Data excerpts
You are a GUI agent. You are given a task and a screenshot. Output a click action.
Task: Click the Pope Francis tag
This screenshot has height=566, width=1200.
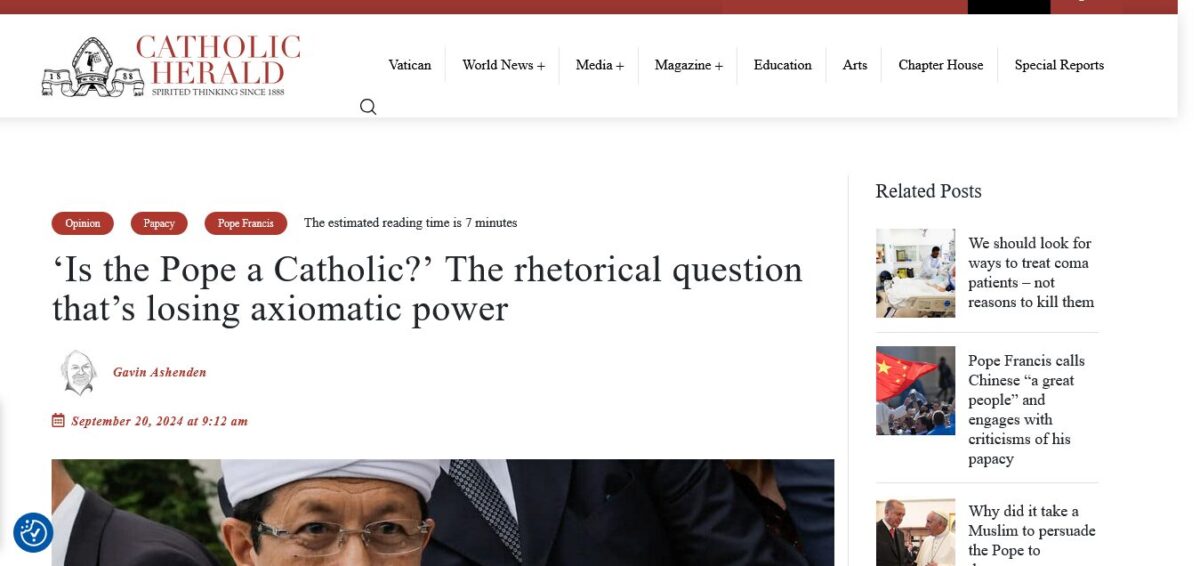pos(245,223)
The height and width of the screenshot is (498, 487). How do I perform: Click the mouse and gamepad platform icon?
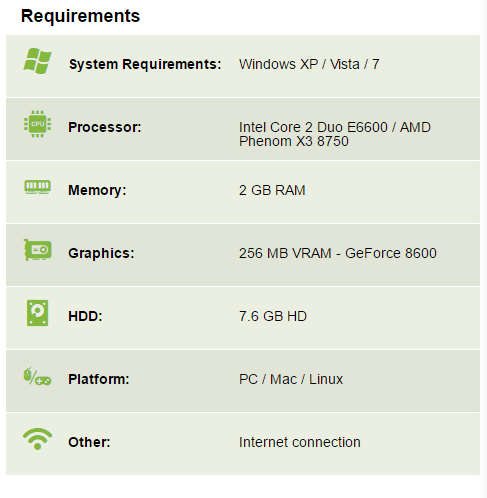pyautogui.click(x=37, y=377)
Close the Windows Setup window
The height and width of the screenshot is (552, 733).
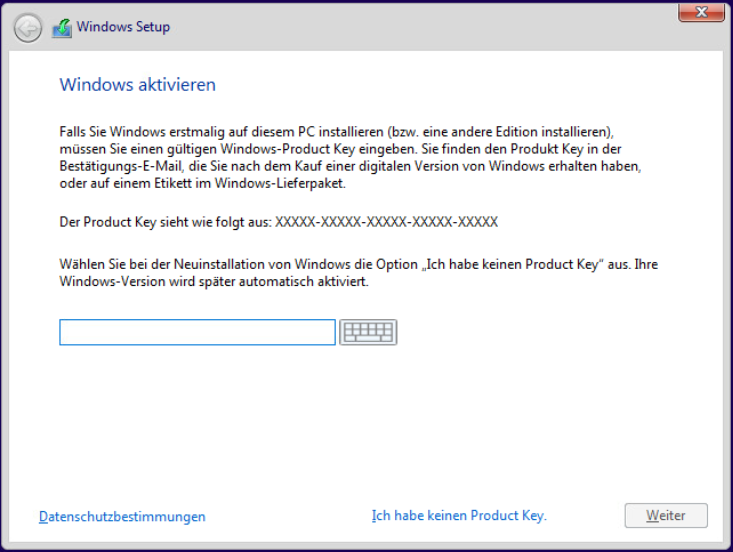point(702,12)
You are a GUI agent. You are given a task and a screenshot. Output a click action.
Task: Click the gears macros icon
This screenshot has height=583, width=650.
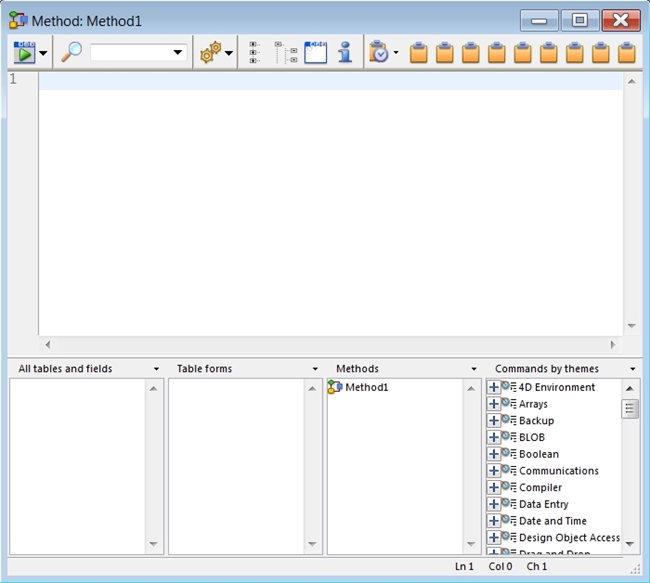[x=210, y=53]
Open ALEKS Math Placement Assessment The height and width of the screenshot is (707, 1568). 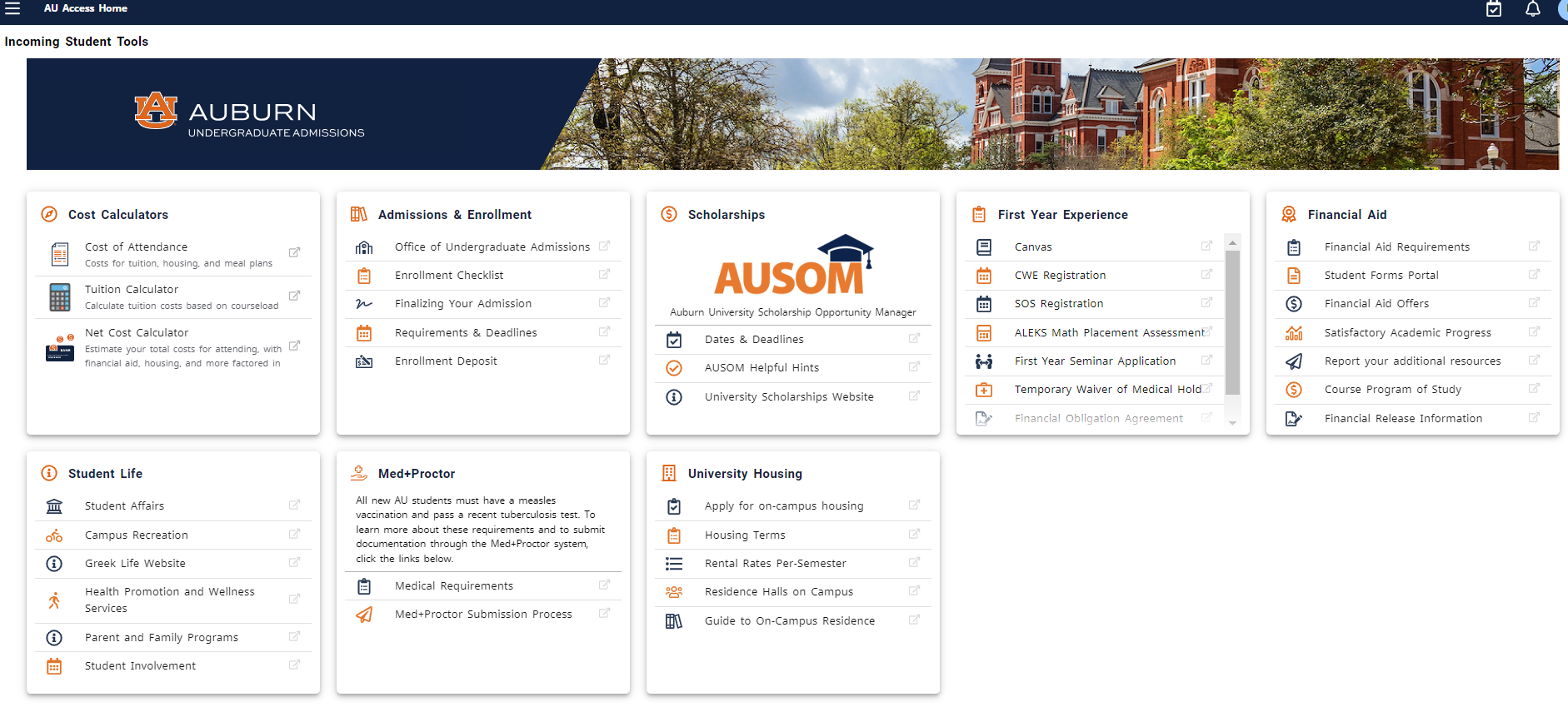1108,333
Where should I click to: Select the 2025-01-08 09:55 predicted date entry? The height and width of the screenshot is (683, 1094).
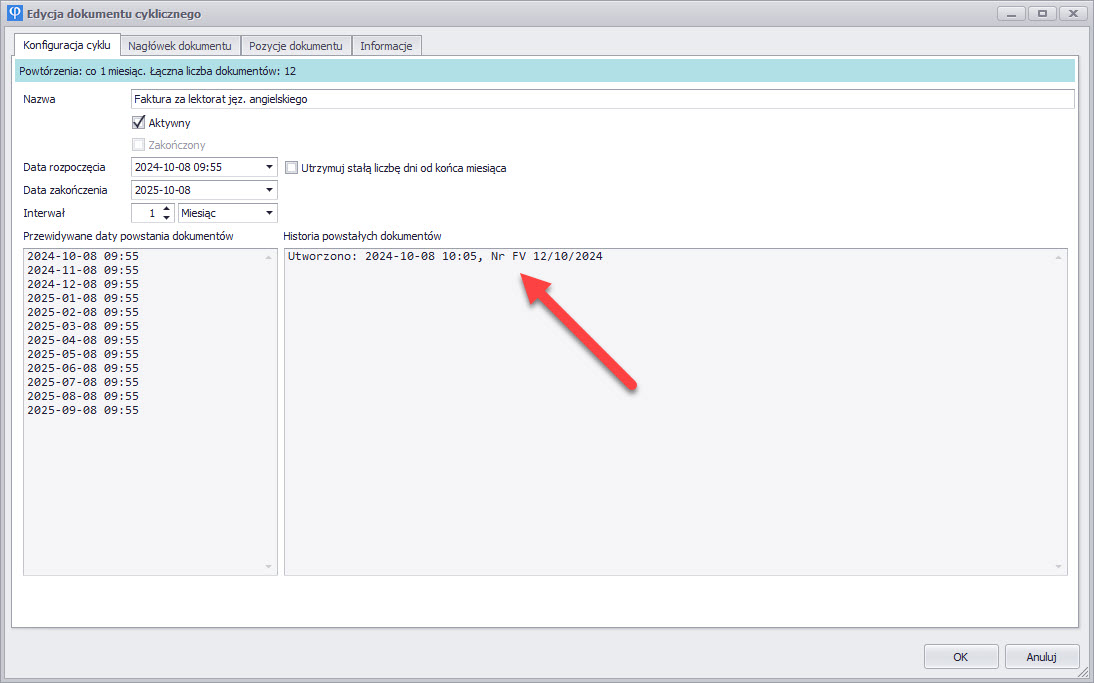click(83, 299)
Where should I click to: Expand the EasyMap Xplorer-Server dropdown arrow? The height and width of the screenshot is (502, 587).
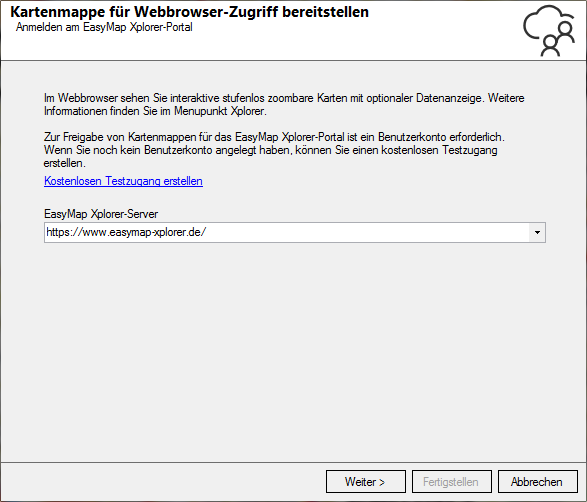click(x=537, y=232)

What you should do
Pictures stay out; reproduce exactly the lines from the one containing "Where should I click to: Select" through the end of the data.

Task output
Where should I click to: Select the 2025-01-08 09:55 predicted date entry? The height and width of the screenshot is (683, 1094).
click(83, 299)
Where should I click to: Expand the EasyMap Xplorer-Server dropdown arrow? The height and width of the screenshot is (502, 587).
click(x=537, y=232)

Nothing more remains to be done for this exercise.